My father played this sort of music regularly. Unfortunately he never got well known enough to make recordings


----------



## EddieRUKiddingVarese (Jan 8, 2013)




----------



## norman bates (Aug 18, 2010)

Dan Ante said:


> Does any one remember George Shearing and his quintet?


this is one of my favorite pieces.
To me Iit's one of those examples of music that seems light and simple on the surface but it has a lot of depth, subtleness and poetry. The song is one of the most beautiful in the great american songbook (and a quite unusual song) and to me this is the definitive version. Few songs convey a nostalgia like this one for me.


----------



## Pat Fairlea (Dec 9, 2015)

Dan Ante said:


> Does any one remember George Shearing and his quintet?


Yes! Fondly. Fine musician and a nice bloke.


----------



## EddieRUKiddingVarese (Jan 8, 2013)




----------



## eugeneonagain (May 14, 2017)

EddieRUKiddingVarese said:


>


What a talent Dud was. His deconstruction is amusing, but we also get to see his playing. He was a great jazz pianist too.


----------



## Guest (Sep 23, 2017)

Sure he was a great talent,it is realy a pity that he died so young,the video is very funy and shows that he was a great improviser.:lol:


----------



## Mal (Jan 1, 2016)

Andante said:


> ... for a different style of Musician how about : Andre Previn, he is a Jazz and Classical Pianist also a Conductor of considerable success.


He was also part of the funniest comedy sketch involving a piano; Eric Morecambe what a pianist!
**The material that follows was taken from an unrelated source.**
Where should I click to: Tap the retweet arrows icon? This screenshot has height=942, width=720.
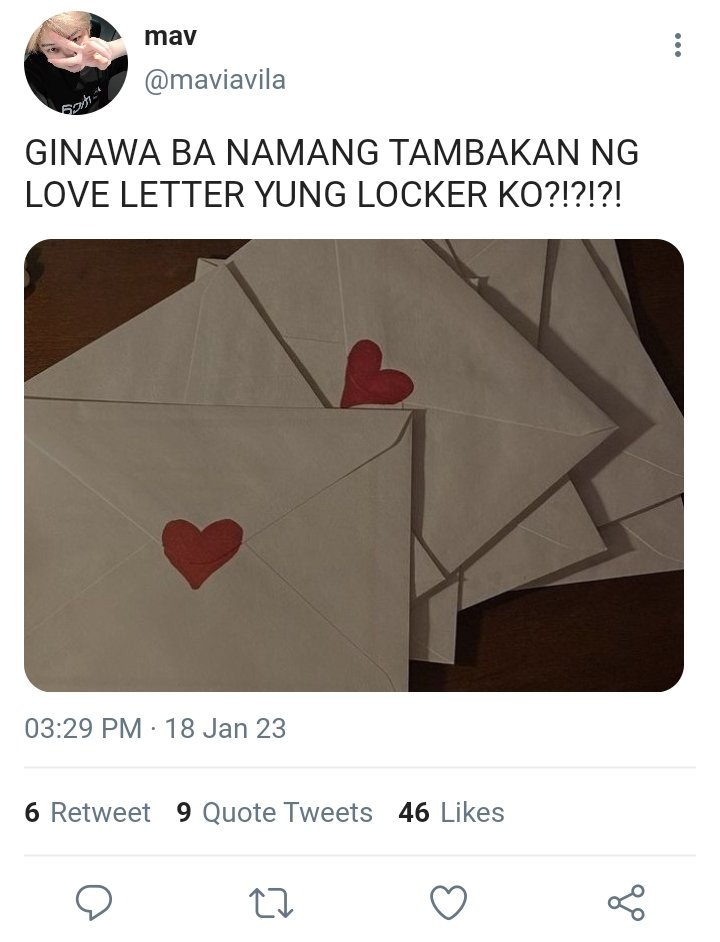click(x=271, y=903)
All the notes, but not necessarily in the right order:


----------



## Dan Ante (May 4, 2016)

Mal said:


> He was also part of the funniest comedy sketch involving a piano; Eric Morecambe what a pianist! All the notes, but not necessarily in the right order:


Ah those were the days.


----------



## EddieRUKiddingVarese (Jan 8, 2013)




----------



## Dan Ante (May 4, 2016)

EddieRUKiddingVarese said:


>


I bet you can't play a trumpet on your PC.


----------



## hpowders (Dec 23, 2013)

EddieRUKiddingVarese said:


>


You have nice fingernails.


----------



## EddieRUKiddingVarese (Jan 8, 2013)

hpowders said:


> You have nice fingernails.


Let you on a secret, its not me


----------



## hpowders (Dec 23, 2013)

EddieRUKiddingVarese said:


> Let you on a secret, its not me


Dashed my hopes!!!


----------



## Larkenfield (Jun 5, 2017)

Dan Ante said:


> Does any one remember George Shearing and his quintet?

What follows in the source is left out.